The Exorcist (1973) is a film that garnered significant controversy during its journey, from rejection by religious groups who deemed it immoral to audience members fainting and vomiting while watching it in theaters.
This series of events brought the film into the spotlight and made it a topic of discussion worldwide. The commotion led several countries, including the United States, to consider banning it, although they ultimately failed to do so.
After successfully being released in the United States, the film made its way to the UK. However, the ominous reputation and sensationalism surrounding the movie had already arrived, piquing the curiosity and concern of many. This prompted the British Board of Film Classification (BBFC) to grant it an X rating, making it unsuitable for children.
Boycotted with Child Protection Laws
However, the film faced a boycott using the Child Protection Laws, alleging unfair treatment toward its star, Linda Blair, who was 14 years old at the time. These efforts failed to curb the public’s interest in the film.
After its theatrical release, “The Exorcist” became one of the most sought-after films, prompting Warner Bros to air it on television.
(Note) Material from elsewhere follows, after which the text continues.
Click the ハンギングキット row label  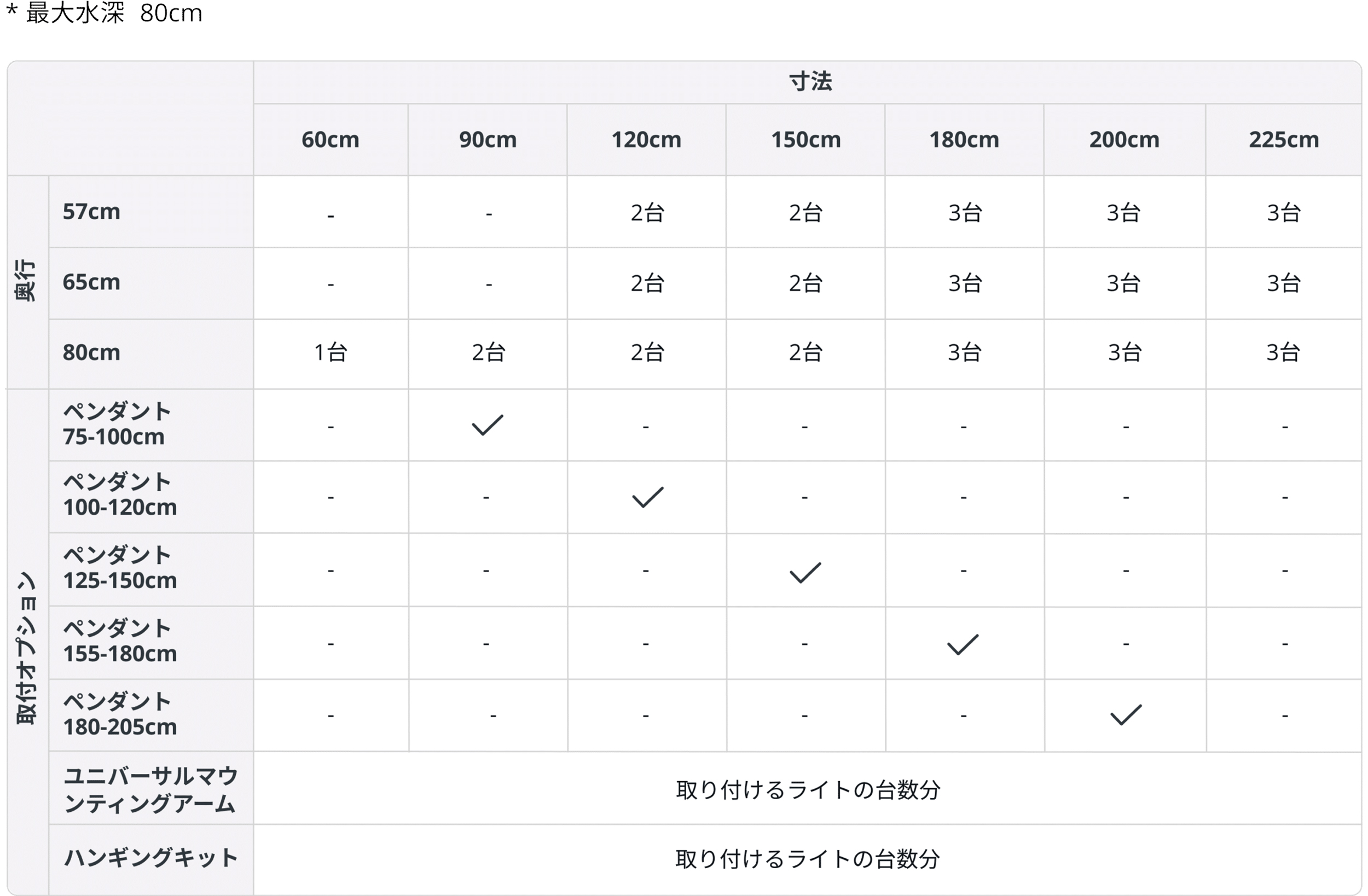tap(151, 858)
In 1984, the Video Recording Act was introduced, requiring different content ratings and classifications for videos compared to theatrical releases.
If the BBFC assigned an X rating (known as rated-R) for theatrical exhibition, it was challenging to determine a suitable category for television broadcast. The fear of children watching the film at home, along with concerns about its content, led to it being banned from television for 11 years, starting in 1987.
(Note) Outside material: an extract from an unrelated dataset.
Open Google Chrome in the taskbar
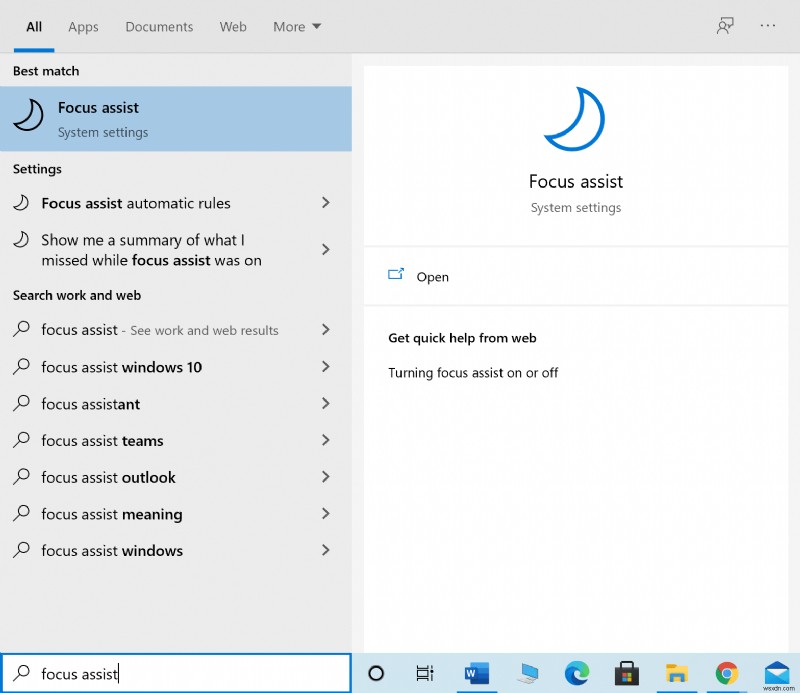 (727, 673)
In 1998, “The Exorcist” was re-released worldwide as part of a celebration of its 25th anniversary with an enticing box set. Warner Bros made another attempt to have the film shown in British households.
The BBFC Revisited the Regulations
The BBFC revisited the regulations, deciding that parents should supervise their children to prevent them from viewing mature content. This decision finally allowed “The Exorcist” to be viewed at home again.
BBFC’s Admission of Uncertainty
Interestingly, in later years, the BBFC admitted that they didn’t know the exact reason for banning the film from television or unrestricted sale. They even confessed to lacking strong evidence to support their decision.
“It is difficult to find strong evidence from the BBFC that ‘The Exorcist’ in its video form could be harmful to viewers,” said former BBFC President Andreas Whittam Smith.
This case is quite intriguing, as it highlights how a film initially banned due to fears of its impact on viewers, particularly children, was eventually permitted with parental supervision. It also underscores the challenges faced by film classification boards in evaluating content, especially when it comes to complex and controversial works like “The Exorcist.”